Tuesday, February 12, 2008

Thoughts on Transportation

Highways, historically, have a strange effect.  The more you build, the more cars there will be to fill them up.  NYC--and especially Manhattan--resists automobiles like no other city.  Not its residents, so much, but just the practicalities: parking is a nightmare or ridiculously expensive or so far from where you're going it's hardly worth it, traffic can be so bad you could get to your destination faster by walking, the huge number of pedestrians themselves (who have absolute right-of-way, always) cause traffic blockage.  But Robert Moses' highways and bridges did what they do, despite all that.

So why doesn't the same thing happen with mass transit systems?  So many cities build them and they end up being all but a complete failure.  Obviously a city like Los Angeles resists public transportation.  But that kind of resistance made no difference to car owners commuting to NYC.  "They don't go where the commuters need them to go" isn't exactly a valid reason, either, because in the early days of rail travel, whole towns grew up around where the rails were laid, not the other way around.  

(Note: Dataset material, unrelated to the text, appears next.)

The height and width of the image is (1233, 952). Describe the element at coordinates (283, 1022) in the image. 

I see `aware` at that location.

Maybe that's the problem, though.  The trains may take you from where you live to where you work, but then you're stuck, in a city like LA (and plenty of others).  Work out at the gym before going to the office?  You have to drive there.  Need a carton of milk on the way home?  You have to drive there.  No PTS could realistically go to all those places.

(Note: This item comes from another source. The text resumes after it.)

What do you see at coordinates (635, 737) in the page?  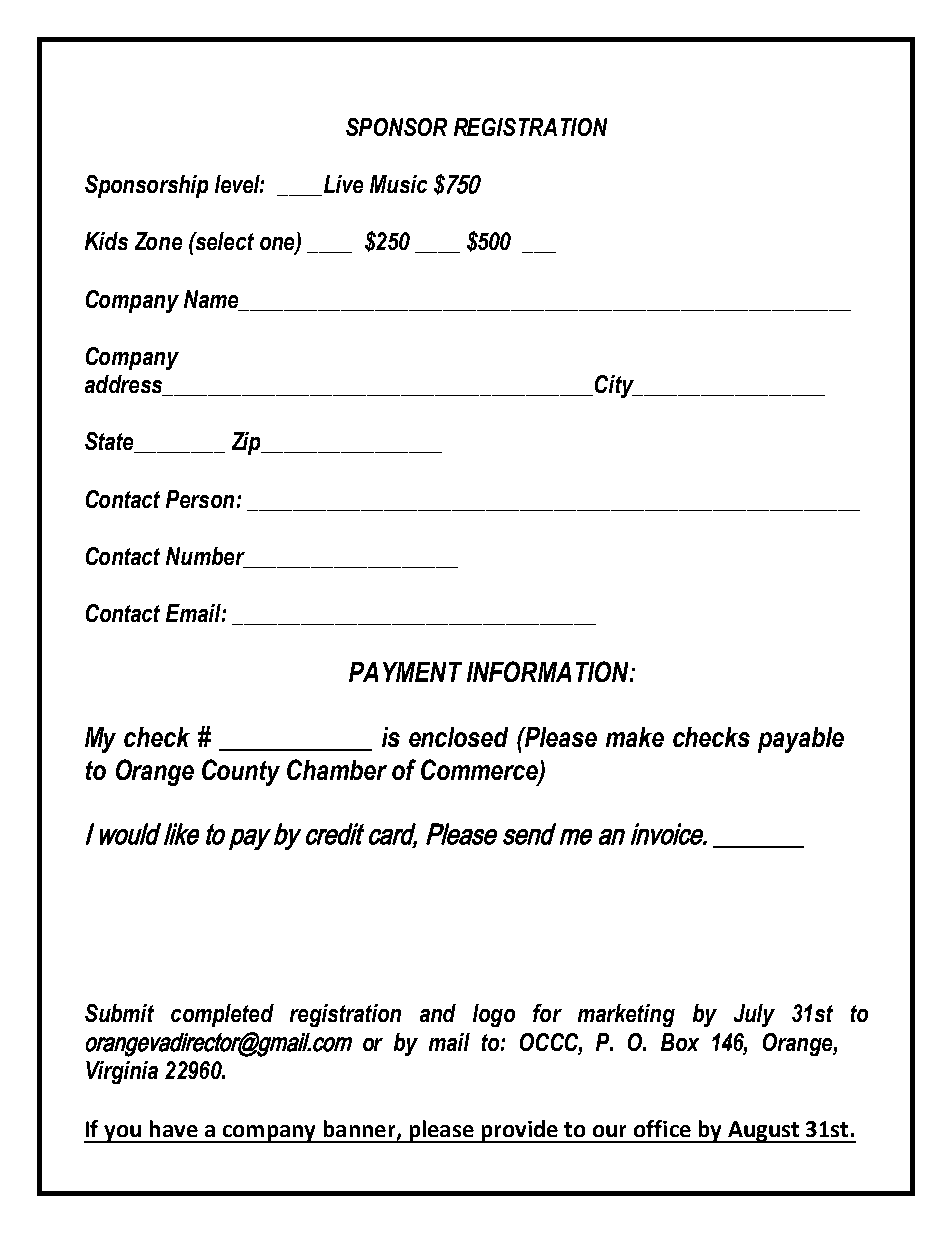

It's kind of a Catch 22, in fact.  Businesses would have no reason to expect a PTS to be successful and provide a steady source of customers, so they don't group themselves around transit hubs.  Because there aren't conveniences grouped around transit hubs, the PTS remains useless to commuters.  I can't help thinking that cycle could be made to spin the other direction, though.  If all sorts of little businesses (gyms, dry cleaners, small groceries, newsstands, coffee shops and cafes, banks, cellphone dealers) were given tax breaks or whatever else to grow in those kind of areas, it could potentially work, I believe.